# AUFGABE A
Gib die Sammlungseinträge vom Anfang bis einschließlich der Zeile mit "click(x=301, y=7)" noch einmal aus und tausche dabei "download arrow icon" gegen "download button"; alles andere bleibt unverändert.

# AUSGANGSTEXT

--------------------------------

In manchen Regionen ziehen Kinder, Eltern und Lehrer vor Unterrichtsbeginn in eine Kirche zum Einschulungsgottesdienst. Sind solche Gottesdienste noch zeitgemäß, wenn inzwischen weniger als die Hälfte der Menschen in Deutschland einer der beiden großen Kirchen angehört? Kirchenvertreter werben für solche Einschulungsgottesdienste. Die besonderen Feiern könnten Kindern und Eltern deutlich machen, dass sie unter einem besonderen, göttlichen Schutz stehen – vor allem, wenn Kinder im Lauf des Gottesdienstes gesegnet werden. Menschen, die einer Religion eher skeptisch gegenüberstehen, sehen sich und ihre Kinder unter Druck. Die Kirchen würden solche Veranstaltungen als Werbung für die eigene Sachen missbrauchen, heißt es.

Gottesdienst zum Schulanfang für Erstklässler (Foto: IMAGO, Bildnummer: 0062171582)

--------------------------------

# AUFGABE B
Kopiere aus dem Text über Einschulungsgottesdienste wortgetreu den Abschnitt, der mit "In manchen Regionen" beginnt und bis einschließlich "IMAGO, Bildnummer: 0062171582)" reicht.

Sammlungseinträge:
--------------------------------

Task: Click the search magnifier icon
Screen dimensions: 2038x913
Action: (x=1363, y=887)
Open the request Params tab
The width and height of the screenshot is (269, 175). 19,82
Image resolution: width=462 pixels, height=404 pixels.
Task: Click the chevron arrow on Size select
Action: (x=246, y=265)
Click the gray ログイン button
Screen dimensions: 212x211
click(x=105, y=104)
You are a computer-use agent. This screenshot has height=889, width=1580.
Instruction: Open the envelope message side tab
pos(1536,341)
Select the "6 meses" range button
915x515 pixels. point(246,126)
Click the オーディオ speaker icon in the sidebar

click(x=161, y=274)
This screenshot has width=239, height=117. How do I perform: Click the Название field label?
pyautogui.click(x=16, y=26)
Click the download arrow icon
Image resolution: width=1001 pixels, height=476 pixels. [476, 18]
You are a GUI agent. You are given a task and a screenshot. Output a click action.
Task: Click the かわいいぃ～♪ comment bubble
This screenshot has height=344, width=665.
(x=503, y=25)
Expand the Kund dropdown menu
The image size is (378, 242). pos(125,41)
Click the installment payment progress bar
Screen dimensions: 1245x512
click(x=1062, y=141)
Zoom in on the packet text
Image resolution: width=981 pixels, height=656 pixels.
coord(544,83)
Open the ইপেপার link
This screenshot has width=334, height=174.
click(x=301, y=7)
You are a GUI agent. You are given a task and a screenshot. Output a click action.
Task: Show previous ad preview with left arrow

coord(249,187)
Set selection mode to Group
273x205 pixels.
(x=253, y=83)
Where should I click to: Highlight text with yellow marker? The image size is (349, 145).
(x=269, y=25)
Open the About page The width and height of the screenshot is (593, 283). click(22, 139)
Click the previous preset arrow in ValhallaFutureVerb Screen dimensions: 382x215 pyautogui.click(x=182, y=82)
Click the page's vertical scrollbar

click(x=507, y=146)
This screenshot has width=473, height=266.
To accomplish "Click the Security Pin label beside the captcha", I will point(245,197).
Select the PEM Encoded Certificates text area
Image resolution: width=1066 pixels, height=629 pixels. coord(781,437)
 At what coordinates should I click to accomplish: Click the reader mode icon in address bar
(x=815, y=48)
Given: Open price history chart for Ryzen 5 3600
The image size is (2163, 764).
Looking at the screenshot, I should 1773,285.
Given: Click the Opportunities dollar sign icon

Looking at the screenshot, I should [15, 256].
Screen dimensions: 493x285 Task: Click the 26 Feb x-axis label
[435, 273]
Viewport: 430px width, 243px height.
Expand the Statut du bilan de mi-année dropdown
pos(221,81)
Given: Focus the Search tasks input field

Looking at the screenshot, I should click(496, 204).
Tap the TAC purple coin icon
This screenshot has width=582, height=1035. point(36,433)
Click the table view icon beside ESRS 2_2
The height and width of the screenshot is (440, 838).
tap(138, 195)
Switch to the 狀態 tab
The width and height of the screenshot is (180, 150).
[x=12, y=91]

--------------------------------

# AUSGABE A
Task: Click the search magnifier icon
Screen dimensions: 2038x913
Action: (x=1363, y=887)
Open the request Params tab
The width and height of the screenshot is (269, 175). 19,82
Image resolution: width=462 pixels, height=404 pixels.
Task: Click the chevron arrow on Size select
Action: (x=246, y=265)
Click the gray ログイン button
Screen dimensions: 212x211
click(x=105, y=104)
You are a computer-use agent. This screenshot has height=889, width=1580.
Instruction: Open the envelope message side tab
pos(1536,341)
Select the "6 meses" range button
915x515 pixels. point(246,126)
Click the オーディオ speaker icon in the sidebar

click(x=161, y=274)
This screenshot has width=239, height=117. How do I perform: Click the Название field label?
pyautogui.click(x=16, y=26)
Click the download button
Image resolution: width=1001 pixels, height=476 pixels. [476, 18]
You are a GUI agent. You are given a task and a screenshot. Output a click action.
Task: Click the かわいいぃ～♪ comment bubble
This screenshot has height=344, width=665.
(x=503, y=25)
Expand the Kund dropdown menu
The image size is (378, 242). pos(125,41)
Click the installment payment progress bar
Screen dimensions: 1245x512
click(x=1062, y=141)
Zoom in on the packet text
Image resolution: width=981 pixels, height=656 pixels.
coord(544,83)
Open the ইপেপার link
This screenshot has width=334, height=174.
click(x=301, y=7)

# AUSGABE B
In manchen Regionen ziehen Kinder, Eltern und Lehrer vor Unterrichtsbeginn in eine Kirche zum Einschulungsgottesdienst. Sind solche Gottesdienste noch zeitgemäß, wenn inzwischen weniger als die Hälfte der Menschen in Deutschland einer der beiden großen Kirchen angehört? Kirchenvertreter werben für solche Einschulungsgottesdienste. Die besonderen Feiern könnten Kindern und Eltern deutlich machen, dass sie unter einem besonderen, göttlichen Schutz stehen – vor allem, wenn Kinder im Lauf des Gottesdienstes gesegnet werden. Menschen, die einer Religion eher skeptisch gegenüberstehen, sehen sich und ihre Kinder unter Druck. Die Kirchen würden solche Veranstaltungen als Werbung für die eigene Sachen missbrauchen, heißt es.

Gottesdienst zum Schulanfang für Erstklässler (Foto: IMAGO, Bildnummer: 0062171582)